Os povos pagãos pagavam pau para seus Deuses, mas a constância empoçada desse dia começou por culpa do cristianismo, que decretou que o domingo seria o dia do descanso, ainda bem, porque na contra mão dessa escolha vinham os adventistas que achavam que o sábado deveria ser o dia do descanso.

Alguém já imaginou o sábado com cara de domingo? Justo o sábado? Bom, pra gente xarope, nem xarope cura! Ainda bem que o cristianismo venceu mais uma!

Agora, vem cá, me diga uma coisa: Por que o descanso cansa?

Atividades curriculares e extra curriculares de um domingo:

Solteiros...

- Acordar de ressaca (o despertador é a enxaqueca). Ligar o note e acessar todas as possíveis redes sociais (interação matinal). Almoçar (arroz com frango e salada de maionese ou macarronada). Passar a tarde confabulando sobre a noite (desejos e sonhos).

Casados, unificados ou juntados...

Embora a maioria do comércio esteja fechado, domingo é dia de passar com a “filial”. (desculpem a brincadeira) não poderia deixá-la passar em branco.

Bom, vamos lá... Casados, unificados ou juntados...

- Acordar cedo, pegar os filhos (se tiver) e passear no parque do Ibirapuera com a família. Pegar fila nas churrascarias ou ver o frango assado ficar rodando na padaria. Almoçar na sogra, suportar piadinhas, tolerar comentários e se fingir de otário.

- Cochilar à tarde, assistir o futebol na Globo, ir da sala à cozinha 100 vezes feito um bobo (hibernar mais um pouco) ou passear no Shopping e manter o estresse dos dias comuns de trabalho (trânsito e dificuldade em estacionar, falar, andar e comprar). Chegar cansado, rodar os canais fechados, ver o tempo passar calado, bodiado.

Adendo: Dependendo da classe social: Passear no Playcenter. Trabalhar no call Center, organizar churrasco na laje, fazer racha com carro tunado com boné virado pra traz como traje (afe, que ultraje) ou: Passar o dia inteiro dentro de um parque, gritando, berrando, sujando e farofando.

Ao contrário da peça “Trair e coçar é só começar”, aos domingos respeitamos três fundamentos: “Dormir e babar é só pra constar”. Nos dias de domingo, difícil mesmo é saber quem é o criador e quem é a criatura.

Liguei para a criatividade no domingo, mas só deu caixa postal!

Até o vestuário é o mesmo (calça jeans, tênis e camiseta), basicamente o básico para um dia amplamente básico.

E o ABC do nosso abecedário?
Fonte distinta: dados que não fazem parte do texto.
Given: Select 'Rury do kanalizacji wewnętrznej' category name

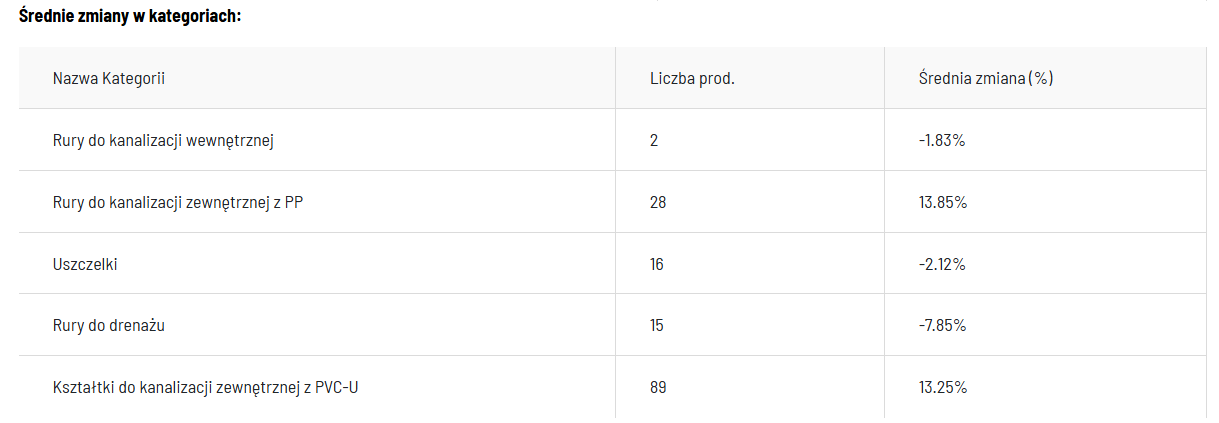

As 25 letras se ajoelham e reverenciam apenas uma: ZzzzZzzzZzzzzZzz...

Porém, muito porém, o pior está sempre por vir meu bem:

Domingo de eleição é o pior porre que um bêbado pode ter, aliás, isso me serve apenas como efeito de paráfrase uma vez que somos coibidos até para beber na madrugada de domingo.

Oras bolas, se escolheram um presidente que adora uma cana, por que se eu beber na balada eu posso ir em cana? Exemplos não vêm de cima? O Brasil deve ser o único país onde a lei da gravidade exerce sua força opostamente: As cagadas aqui não descem para o esgoto, elas sobem por conta de um escroto.

Pensando bem, ficar sóbrio no domingo pode até não ser a solução, mas e a ressaca da segunda feira?

Por isso que pra mim eu prefiro Sunday, mas só tiver calda quente.